Senator for Rio de Janeiro
- In office 1 February 2019 – 21 October 2020
- Preceded by: Eduardo Lopes
- Succeeded by: Carlos Portinho

Member of the Chamber of Deputies
- In office 29 November 2016 – 1 February 2019
- Constituency: Rio de Janeiro
- In office 31 October 2008 – 6 February 2015
- Constituency: Rio de Janeiro
- In office 6 April 2006 – 19 October 2006
- Constituency: Rio de Janeiro
- In office 28 February 1984 – 23 October 2002
- Constituency: Rio de Janeiro

Personal details
- Born: 11 March 1937 São Luiz Gonzaga, Rio Grande do Sul, Brazil
- Died: 21 October 2020 (aged 83) Rio de Janeiro, Rio de Janeiro, Brazil
- Cause of death: Organ failure caused by COVID-19
- Party: PDS (1980–86); DEM (1986–2011); PSD (2011–17; 2018–20); PSC (2017–2018);
- Occupation: Politician, army captain
- Profession: Engineer, economist

Military service
- Allegiance: Brazil
- Branch/service: Brazilian Army
- Rank: Captain

= Arolde de Oliveira =

Brazilian politician (1937–2020)

Arolde de Oliveira (11 March 1937 – 21 October 2020) was a Brazilian soldier, economist and politician. Although born in Rio Grande do Sul, he spent his political career representing Rio de Janeiro, having served as federal deputy for nine consecutive terms from 1986 to 2019 and federal senator from 2019 until he died of COVID-19 in October 2020.

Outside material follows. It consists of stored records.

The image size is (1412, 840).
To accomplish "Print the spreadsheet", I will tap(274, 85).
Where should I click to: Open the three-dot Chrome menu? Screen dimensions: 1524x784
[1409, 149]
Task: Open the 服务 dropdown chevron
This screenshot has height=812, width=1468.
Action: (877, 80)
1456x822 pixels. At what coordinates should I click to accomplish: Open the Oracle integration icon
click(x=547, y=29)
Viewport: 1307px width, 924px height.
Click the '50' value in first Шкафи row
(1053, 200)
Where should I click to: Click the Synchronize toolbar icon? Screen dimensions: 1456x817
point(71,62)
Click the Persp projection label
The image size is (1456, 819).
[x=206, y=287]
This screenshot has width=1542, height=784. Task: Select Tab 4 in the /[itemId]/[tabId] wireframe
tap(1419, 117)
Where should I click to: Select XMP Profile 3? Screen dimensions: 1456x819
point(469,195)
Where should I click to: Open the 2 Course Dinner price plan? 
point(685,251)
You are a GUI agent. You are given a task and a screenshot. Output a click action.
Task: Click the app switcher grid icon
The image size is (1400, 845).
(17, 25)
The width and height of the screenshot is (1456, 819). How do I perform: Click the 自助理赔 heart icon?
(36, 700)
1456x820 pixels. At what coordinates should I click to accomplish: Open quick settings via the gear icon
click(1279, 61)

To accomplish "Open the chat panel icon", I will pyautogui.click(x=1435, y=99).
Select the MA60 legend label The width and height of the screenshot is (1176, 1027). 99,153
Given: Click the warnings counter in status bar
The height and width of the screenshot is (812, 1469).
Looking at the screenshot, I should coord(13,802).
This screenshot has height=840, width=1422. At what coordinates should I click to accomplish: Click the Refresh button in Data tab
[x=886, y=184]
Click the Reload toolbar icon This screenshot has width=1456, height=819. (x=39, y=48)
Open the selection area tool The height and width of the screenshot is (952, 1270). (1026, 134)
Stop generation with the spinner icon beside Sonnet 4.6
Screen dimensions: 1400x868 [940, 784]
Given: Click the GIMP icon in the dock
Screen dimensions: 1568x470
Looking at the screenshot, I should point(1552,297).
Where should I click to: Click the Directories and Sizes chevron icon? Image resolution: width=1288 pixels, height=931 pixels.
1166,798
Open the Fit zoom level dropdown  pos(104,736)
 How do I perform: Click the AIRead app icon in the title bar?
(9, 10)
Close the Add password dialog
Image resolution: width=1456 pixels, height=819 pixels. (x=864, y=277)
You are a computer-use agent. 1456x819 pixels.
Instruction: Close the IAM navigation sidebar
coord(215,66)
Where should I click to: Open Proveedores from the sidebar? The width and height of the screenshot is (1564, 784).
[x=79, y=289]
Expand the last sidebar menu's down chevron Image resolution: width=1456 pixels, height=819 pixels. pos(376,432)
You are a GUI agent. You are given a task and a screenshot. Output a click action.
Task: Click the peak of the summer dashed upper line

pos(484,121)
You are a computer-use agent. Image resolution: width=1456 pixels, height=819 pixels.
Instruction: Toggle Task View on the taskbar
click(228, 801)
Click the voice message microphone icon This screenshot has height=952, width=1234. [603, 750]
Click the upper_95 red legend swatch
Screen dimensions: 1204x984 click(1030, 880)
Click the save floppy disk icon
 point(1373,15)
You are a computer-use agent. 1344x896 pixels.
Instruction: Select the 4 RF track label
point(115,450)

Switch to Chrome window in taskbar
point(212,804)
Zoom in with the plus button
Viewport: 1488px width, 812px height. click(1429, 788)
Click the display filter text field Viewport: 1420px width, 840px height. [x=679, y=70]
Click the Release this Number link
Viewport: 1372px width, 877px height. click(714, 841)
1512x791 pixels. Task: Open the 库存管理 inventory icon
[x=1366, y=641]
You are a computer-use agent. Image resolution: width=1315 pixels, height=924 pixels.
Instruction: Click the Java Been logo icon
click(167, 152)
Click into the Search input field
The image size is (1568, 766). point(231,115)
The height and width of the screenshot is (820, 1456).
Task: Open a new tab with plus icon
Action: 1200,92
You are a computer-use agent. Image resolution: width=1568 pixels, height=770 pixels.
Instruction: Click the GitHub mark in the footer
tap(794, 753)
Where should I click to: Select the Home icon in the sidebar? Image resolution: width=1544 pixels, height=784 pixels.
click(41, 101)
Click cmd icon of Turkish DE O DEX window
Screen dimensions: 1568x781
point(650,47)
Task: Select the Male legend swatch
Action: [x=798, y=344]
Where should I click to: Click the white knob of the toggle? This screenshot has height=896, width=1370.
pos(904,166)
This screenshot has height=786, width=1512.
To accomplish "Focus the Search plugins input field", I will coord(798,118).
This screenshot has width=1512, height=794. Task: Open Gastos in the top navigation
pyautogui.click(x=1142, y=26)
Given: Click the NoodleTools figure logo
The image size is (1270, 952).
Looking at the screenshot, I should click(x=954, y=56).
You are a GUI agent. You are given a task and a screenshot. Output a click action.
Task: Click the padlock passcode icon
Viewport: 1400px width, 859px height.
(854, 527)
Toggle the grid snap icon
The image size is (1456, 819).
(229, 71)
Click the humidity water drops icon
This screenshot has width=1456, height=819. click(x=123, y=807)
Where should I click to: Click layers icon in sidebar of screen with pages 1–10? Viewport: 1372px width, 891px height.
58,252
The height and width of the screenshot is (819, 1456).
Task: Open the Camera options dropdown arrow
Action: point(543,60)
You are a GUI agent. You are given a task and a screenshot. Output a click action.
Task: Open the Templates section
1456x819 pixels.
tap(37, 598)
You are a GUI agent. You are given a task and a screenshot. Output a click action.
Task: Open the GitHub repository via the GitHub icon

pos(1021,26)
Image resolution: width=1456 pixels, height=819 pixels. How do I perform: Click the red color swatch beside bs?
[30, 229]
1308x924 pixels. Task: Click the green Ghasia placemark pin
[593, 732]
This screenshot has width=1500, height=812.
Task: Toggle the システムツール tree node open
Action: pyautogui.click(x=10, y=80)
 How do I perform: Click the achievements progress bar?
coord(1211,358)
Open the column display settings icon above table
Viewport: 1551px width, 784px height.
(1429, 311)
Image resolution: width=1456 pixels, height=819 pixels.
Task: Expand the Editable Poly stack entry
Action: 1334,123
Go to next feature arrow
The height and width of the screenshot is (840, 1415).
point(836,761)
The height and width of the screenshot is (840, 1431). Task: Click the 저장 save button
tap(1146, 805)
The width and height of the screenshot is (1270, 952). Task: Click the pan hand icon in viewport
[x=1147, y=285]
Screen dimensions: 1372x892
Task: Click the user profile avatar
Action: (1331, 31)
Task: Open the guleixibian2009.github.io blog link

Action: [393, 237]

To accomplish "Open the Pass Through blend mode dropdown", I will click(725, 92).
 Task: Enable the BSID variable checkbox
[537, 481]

==Early life and education==
Born to Horácio de Oliveira and Margarida Barbosa Gonçalves, Oliveira was the oldest of six children. Born in São Luiz Gonzaga to a poor family, Oliveira moved to Porto Alegre to attend high school, and then stayed in the city to attend military school. He then moved to Resende in the state of Rio de Janeiro to attend Agulhas Negras Military Academy.

== Career ==
Oliveira attained the rank of captain in the military, and afterwards remained in the state of Rio de Janeiro, where he briefly worked as an economist and engineer before entering politics.

In 1983, Oliveria received a temporary appointment to a seat in the Chamber of Deputies. In 1986 he was elected on his own right and was re-elected eight times. In 2014, his last election to the Chamber of Deputies, he received 55,380 votes, as the PSD candidate.

In the National Constitutional Assembly (1987-1988) he was the President of the sub-commission on Science technology and Communications.

He was the municipal Secretary for Transportation for Rio de Janeiro from October 2002 to October 2008 during the administration of Mayor Cesar Maia.

During his time in Congress, Oliveira was a member of the evangelical block, and he fiercely defended socially conservative beliefs. He was an opponent of legalized abortion, legalized drugs, gambling, and gender theory. In January 2015 he became Secretary of Work and Income for the State of Rio Janeiro. Oliveira voted in favor of the impeachment against then-president Dilma Rousseff. Oliveira voted in favor of the 2017 labor reform, and would later back Rousseff's successor Michel Temer against a similar impeachment motion. In 2017 he switched parties, joining the Christian Social Party PSC, but switched back to PSD in 2018.

In the 2018 elections, Oliveira was the Social Democratic Party's candidate for senate in the State of Rio de Janeiro. During the campaign he received the Support of Jair Bolsonaro (PSL), who asked his supporters to vote for both his son Flávio Bolsonaro and Oliveira for Senate. Oliveira was elected to the Senate with 2,382,265 (17.06% of all valid votes). Oliveira was sworn in on February 1, 2019.

In the 2018 election, Oliveira was one of 6 new evangelical and Protestant politicians elected to the federal senate. Oliveira was strongly opposed to communism and same-sex marriage.

==Personal life==
Oliveira met his future wife Yvelise while stationed in Resende, with whom he has two children.

Oliveira was a devout Baptist who had campaigned for evangelical issues while in office. Because of his faith, Oliveira was opposed to same-sex marriage.

Oliveira died on 21 October 2020, due to complications from COVID-19 during the COVID-19 pandemic in Brazil, at the Samaritan Hospital in Rio de Janeiro. Oliveira had previously stated that social isolation was "useless" and had defended the controversial usage of Chloroquine to treat the disease.